*Problem description*
From the entries below, reproduce exactly the line containing "This screenshot has width=600, height=430.", the line containing "Click the blue playhead handle on ruler", and every line in between, with nothing added.

*Records provided*
———

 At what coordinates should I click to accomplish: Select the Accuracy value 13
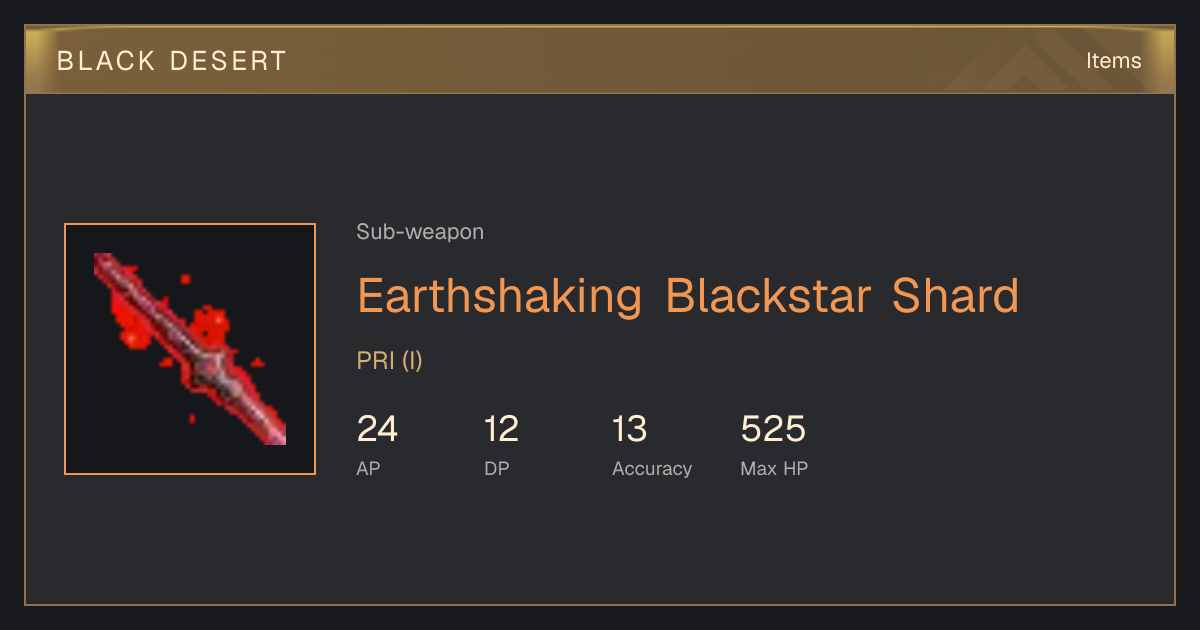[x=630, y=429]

———

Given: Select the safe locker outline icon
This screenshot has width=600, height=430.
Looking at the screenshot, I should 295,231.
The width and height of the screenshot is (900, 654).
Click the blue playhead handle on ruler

———

*Expected output*
This screenshot has width=600, height=430.
Looking at the screenshot, I should 295,231.
The width and height of the screenshot is (900, 654).
Click the blue playhead handle on ruler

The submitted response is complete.